VICTIMS of hate crimes have spoken out and urged others to come forward to report their experience to the police.

Brighton beach patrol volunteer Charlie Cressey approached a drunk man in Hove to help out, only to suffer homophobic slurs and abuse.

Meanwhile, Rexha Besnik said he suffered racist abuse in Bexhill from two women who followed him to his workplace after a near-miss in a car.

Police Superintendent Rachel Swinney said hate crimes “create fear and humiliation” for victims.

A hate crime is defined as an offence that a victim or member of the public believes has been caused by someone’s bigotry or hatred. Crimes can be committed because of hostility or prejudice based on a person’s race, religion, sexual orientation or transgender, or a disability.

Charlie described an incident of trying to help a drunk man at Hove beach in May.

The man became abusive and started shouting homophobic insults and was arrested for homophobic-aggravated public disorder.

Charlie said: “This experience has helped me realise that any form of hate crime is not acceptable and people do not have to be living with the fear of being a victim of it.

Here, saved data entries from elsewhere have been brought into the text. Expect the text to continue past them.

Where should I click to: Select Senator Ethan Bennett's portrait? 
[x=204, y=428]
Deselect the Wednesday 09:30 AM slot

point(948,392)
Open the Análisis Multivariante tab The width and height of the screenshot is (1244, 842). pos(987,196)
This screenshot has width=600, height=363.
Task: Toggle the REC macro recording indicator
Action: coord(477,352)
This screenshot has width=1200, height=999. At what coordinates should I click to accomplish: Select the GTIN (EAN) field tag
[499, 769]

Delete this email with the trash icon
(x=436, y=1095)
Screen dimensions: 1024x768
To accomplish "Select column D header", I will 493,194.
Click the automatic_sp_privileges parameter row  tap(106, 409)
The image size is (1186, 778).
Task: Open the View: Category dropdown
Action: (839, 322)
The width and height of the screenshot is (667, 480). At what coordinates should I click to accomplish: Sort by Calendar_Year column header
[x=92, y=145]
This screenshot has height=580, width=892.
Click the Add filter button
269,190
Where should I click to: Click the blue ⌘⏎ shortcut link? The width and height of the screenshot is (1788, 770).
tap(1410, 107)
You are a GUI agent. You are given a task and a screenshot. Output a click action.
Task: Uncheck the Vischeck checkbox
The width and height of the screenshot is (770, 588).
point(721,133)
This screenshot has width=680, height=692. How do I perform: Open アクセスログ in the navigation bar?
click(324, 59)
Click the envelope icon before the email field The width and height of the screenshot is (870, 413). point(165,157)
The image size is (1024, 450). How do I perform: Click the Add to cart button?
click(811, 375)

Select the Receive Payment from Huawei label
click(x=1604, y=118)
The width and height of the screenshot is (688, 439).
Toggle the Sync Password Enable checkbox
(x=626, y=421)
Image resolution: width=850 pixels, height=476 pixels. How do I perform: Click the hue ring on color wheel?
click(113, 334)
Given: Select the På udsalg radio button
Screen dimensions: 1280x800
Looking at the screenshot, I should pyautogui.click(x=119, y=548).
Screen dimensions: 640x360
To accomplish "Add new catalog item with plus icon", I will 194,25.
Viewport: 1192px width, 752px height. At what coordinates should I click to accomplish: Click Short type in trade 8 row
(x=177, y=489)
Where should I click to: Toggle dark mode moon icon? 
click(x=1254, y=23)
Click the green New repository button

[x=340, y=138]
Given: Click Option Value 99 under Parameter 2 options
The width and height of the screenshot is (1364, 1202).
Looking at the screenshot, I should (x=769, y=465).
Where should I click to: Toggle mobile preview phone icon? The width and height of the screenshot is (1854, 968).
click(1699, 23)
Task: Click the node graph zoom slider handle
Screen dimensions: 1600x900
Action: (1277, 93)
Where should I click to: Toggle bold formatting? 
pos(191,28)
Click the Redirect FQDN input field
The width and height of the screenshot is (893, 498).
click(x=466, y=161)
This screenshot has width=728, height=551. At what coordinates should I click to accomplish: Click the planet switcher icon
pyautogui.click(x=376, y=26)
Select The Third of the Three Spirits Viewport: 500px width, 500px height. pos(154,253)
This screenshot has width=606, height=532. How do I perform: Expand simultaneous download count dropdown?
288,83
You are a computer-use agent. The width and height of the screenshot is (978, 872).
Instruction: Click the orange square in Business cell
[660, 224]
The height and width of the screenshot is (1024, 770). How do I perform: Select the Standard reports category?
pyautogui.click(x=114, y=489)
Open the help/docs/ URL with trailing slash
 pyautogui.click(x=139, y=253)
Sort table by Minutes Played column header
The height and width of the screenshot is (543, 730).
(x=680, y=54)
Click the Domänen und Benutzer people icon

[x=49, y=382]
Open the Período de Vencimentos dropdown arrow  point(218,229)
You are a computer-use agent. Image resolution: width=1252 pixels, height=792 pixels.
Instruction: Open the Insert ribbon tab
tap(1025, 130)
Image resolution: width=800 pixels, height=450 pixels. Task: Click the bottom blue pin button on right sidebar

“There are so many people that will look out for you if you speak out. For myself, Sussex Police was a great support and helped me through it all.”

Charlie agreed with the man responsible to accept a £60 donation to Brighton Beach Patrol and an apology letter.

Rexha Besnik was also a victim of hate crime in Bexhill in April. He was on his way to work when he was nearly involved in a car crash.

The occupants of the other vehicle went to his workplace and spouted racist abuse, and one of the women damaged his sunglasses.

Rexha said: “I am glad that I reported the matter to police. The hope is these people will not do the same again.

“I have found reporting the incident a positive experience and was offered victim services which also helped me.

“I am happy with the police, they were quick to respond and I was kept updated of the outcome.”

Both women were given a caution for racially-aggravated public disorder. One of the women was also given a caution for criminal damage.

Superintendent Rachel Swinney said: “Hate crime is damaging, disrespectful and creates fear and humiliation. This can impact not only on those directly exposed to it, but also the wider community.

“It’s not OK to be targeted because of who you are, or because of who people think you are.”

She said reports are taken seriously and help is available for victims. Crimes can be reported on the Sussex Police website, via 101 or in an emergency call 999.